[Data under study Boundary: Start]

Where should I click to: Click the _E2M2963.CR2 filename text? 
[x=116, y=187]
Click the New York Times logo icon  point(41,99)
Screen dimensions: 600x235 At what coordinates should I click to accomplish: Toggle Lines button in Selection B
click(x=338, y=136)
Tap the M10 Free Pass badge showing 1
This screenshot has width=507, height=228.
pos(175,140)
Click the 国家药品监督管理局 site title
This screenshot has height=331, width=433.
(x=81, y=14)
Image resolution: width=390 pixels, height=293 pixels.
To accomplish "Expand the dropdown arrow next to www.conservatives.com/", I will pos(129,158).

[Data under study Boundary: End]
[Data under study Boundary: Start]

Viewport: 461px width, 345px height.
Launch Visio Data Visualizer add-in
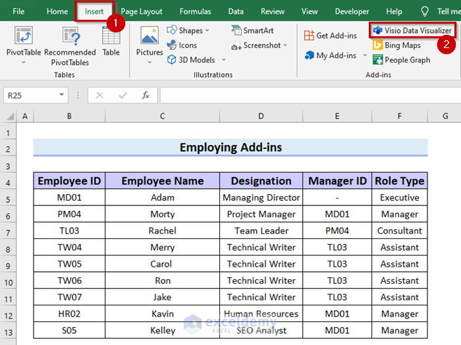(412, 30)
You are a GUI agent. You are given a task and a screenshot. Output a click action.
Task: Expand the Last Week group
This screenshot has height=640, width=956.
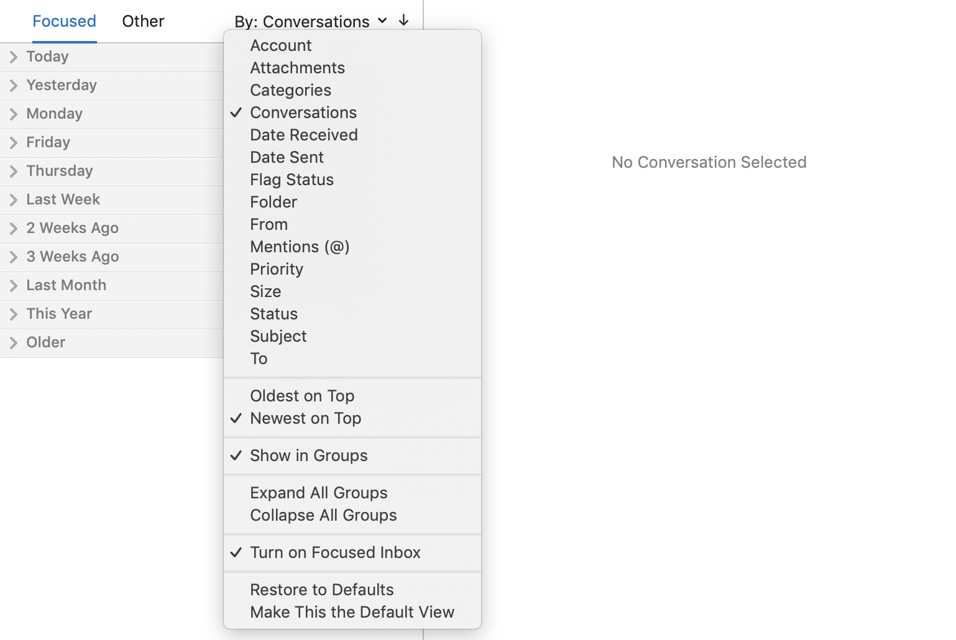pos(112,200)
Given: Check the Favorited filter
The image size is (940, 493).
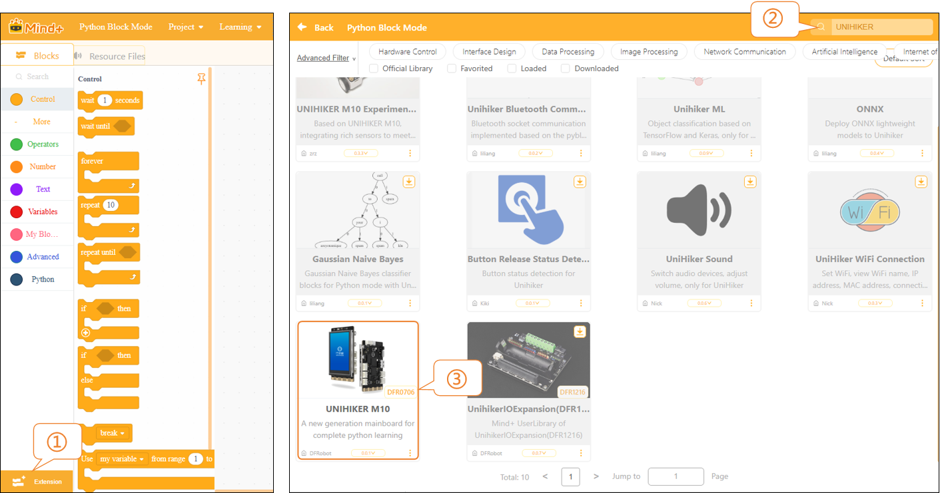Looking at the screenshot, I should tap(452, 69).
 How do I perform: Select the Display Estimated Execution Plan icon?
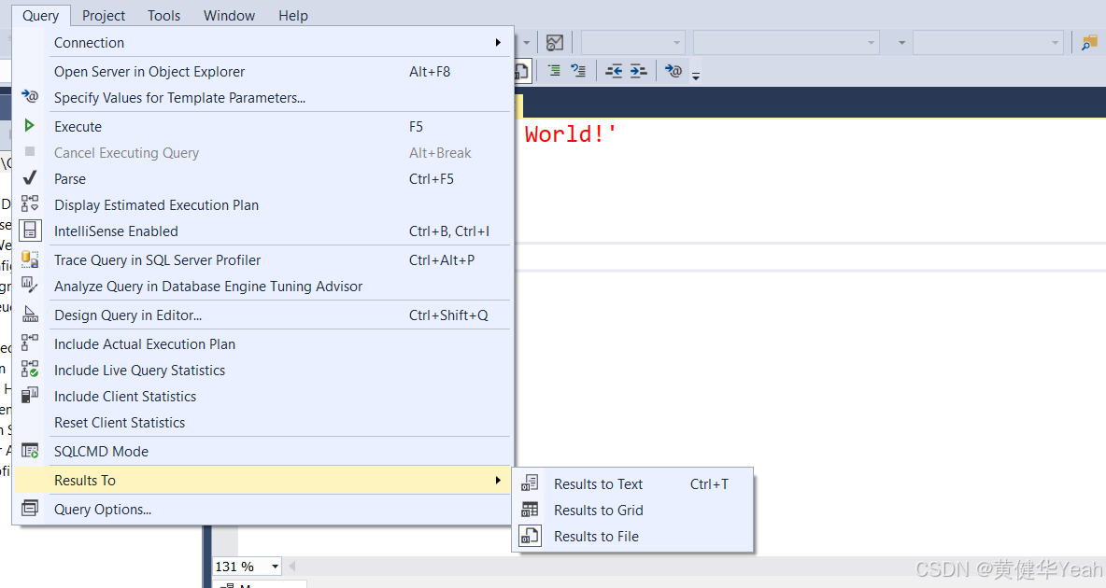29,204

[Data under study Boundary: End]
[Data under study Boundary: Start]

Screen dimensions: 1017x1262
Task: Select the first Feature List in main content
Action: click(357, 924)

[Data under study Boundary: End]

• **Exercise description**
Which lines in the listing have the string "Expand"? Pick them out and copy them.

• **Solution to the exercise**
To accomplish "Expand the dropdown arrow next to www.conservatives.com/", I will pos(129,158).
Task: Expand the Last Week group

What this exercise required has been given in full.